Assignment - Return all of the data exactly, omitting any images.

[Excerpted data Boundary: Start]

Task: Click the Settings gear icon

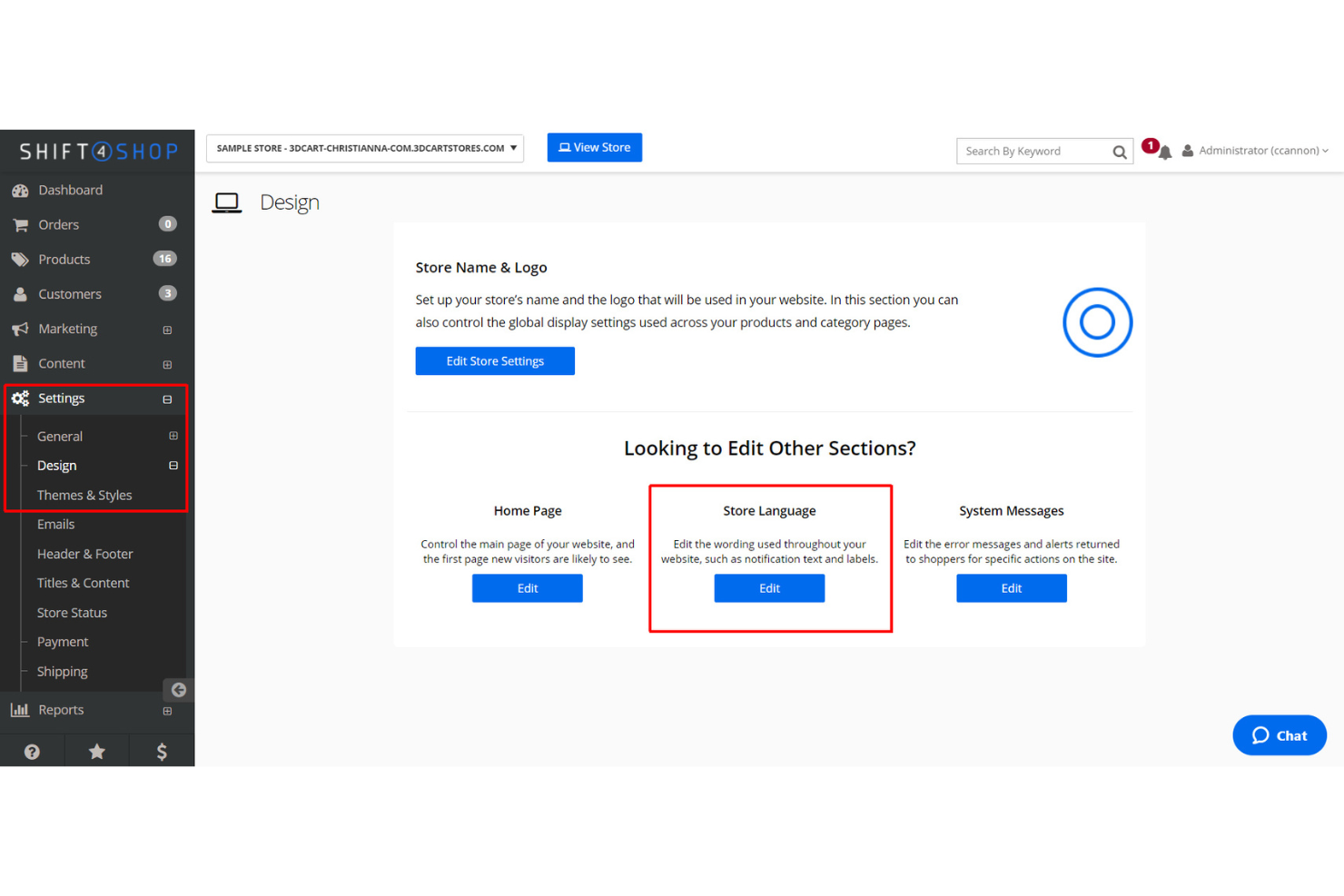Action: (21, 398)
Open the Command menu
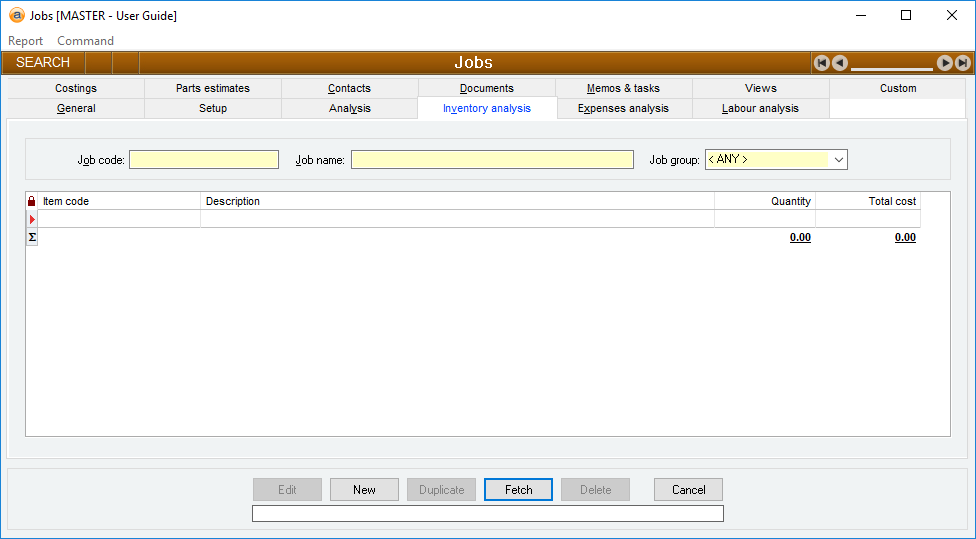This screenshot has height=539, width=976. pyautogui.click(x=85, y=41)
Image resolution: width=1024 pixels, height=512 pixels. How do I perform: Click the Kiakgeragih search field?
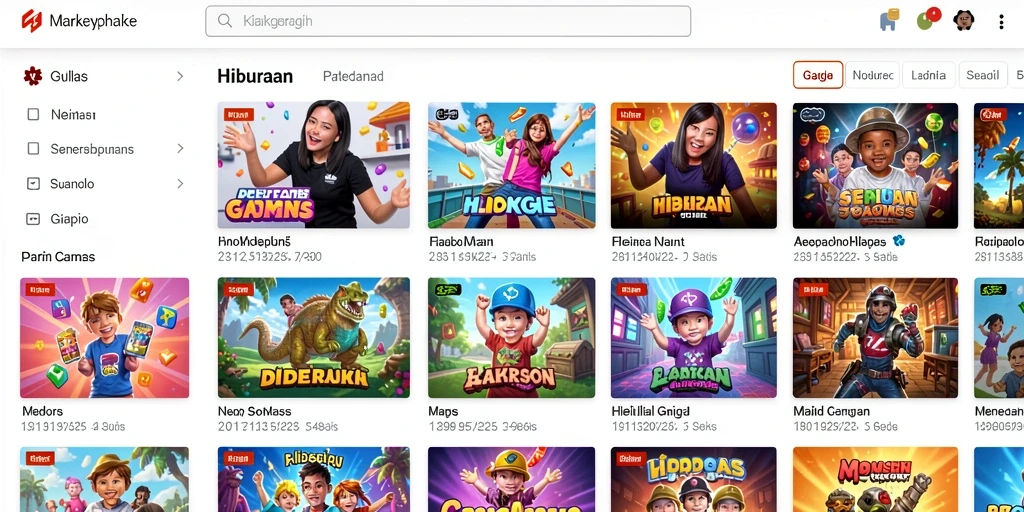coord(448,21)
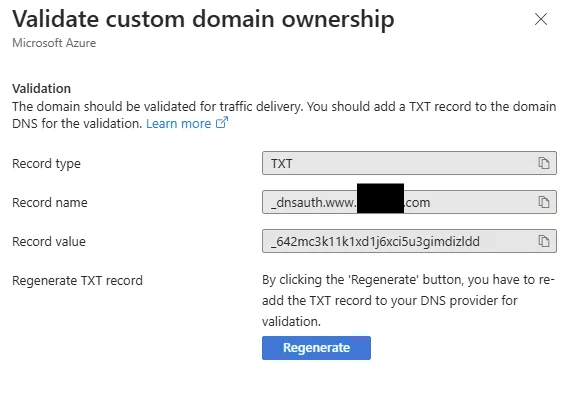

[Excerpted data Boundary: End]

Task result -
Task: Click the Settings gear icon

Action: (21, 398)
Open the Command menu
This screenshot has height=539, width=976. pyautogui.click(x=85, y=41)
Image resolution: width=1024 pixels, height=512 pixels. How do I perform: Click the Kiakgeragih search field?
coord(448,21)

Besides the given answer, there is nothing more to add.